> Activity
Copy out each line of the listing below where the string "Search" appears.

> Entries provided
::::::::::

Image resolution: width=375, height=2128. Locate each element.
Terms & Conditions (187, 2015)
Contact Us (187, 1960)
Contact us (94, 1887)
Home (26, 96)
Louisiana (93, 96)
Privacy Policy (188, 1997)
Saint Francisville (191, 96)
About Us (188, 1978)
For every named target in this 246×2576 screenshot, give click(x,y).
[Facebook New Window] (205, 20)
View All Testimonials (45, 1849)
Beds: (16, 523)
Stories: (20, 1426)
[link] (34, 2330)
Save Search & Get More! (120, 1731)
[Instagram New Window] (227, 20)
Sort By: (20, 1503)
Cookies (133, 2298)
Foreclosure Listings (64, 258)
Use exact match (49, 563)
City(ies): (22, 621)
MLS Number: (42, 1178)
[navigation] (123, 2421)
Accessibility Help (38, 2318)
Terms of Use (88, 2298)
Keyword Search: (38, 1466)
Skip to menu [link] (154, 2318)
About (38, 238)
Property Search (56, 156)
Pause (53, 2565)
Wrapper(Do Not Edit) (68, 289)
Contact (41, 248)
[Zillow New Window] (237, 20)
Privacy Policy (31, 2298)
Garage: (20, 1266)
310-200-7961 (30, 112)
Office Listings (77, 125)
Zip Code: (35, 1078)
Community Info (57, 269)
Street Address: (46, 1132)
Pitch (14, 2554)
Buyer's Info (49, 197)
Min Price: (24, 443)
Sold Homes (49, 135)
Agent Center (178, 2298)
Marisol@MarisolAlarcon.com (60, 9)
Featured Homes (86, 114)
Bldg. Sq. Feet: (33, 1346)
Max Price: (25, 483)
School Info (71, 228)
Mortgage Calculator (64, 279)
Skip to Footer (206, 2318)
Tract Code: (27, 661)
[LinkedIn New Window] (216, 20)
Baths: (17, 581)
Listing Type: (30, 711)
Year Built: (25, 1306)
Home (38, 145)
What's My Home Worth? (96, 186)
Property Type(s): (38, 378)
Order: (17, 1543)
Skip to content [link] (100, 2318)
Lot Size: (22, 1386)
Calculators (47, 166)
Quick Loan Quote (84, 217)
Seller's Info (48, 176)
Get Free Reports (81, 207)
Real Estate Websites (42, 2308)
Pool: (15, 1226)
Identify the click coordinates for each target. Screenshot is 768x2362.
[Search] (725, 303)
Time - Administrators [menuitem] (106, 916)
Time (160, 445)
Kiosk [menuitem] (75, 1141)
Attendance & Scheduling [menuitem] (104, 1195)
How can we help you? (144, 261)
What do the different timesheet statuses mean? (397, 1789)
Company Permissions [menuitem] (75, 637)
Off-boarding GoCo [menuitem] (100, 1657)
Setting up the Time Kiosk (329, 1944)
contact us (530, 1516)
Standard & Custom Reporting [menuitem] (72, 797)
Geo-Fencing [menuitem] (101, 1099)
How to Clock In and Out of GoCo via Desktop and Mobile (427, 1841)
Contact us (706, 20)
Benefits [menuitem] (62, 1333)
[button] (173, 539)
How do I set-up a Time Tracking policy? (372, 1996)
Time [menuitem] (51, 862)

::::::::::

> Response area
Save Search & Get More! (120, 1731)
Keyword Search: (38, 1466)
Property Search (56, 156)
[Search] (725, 303)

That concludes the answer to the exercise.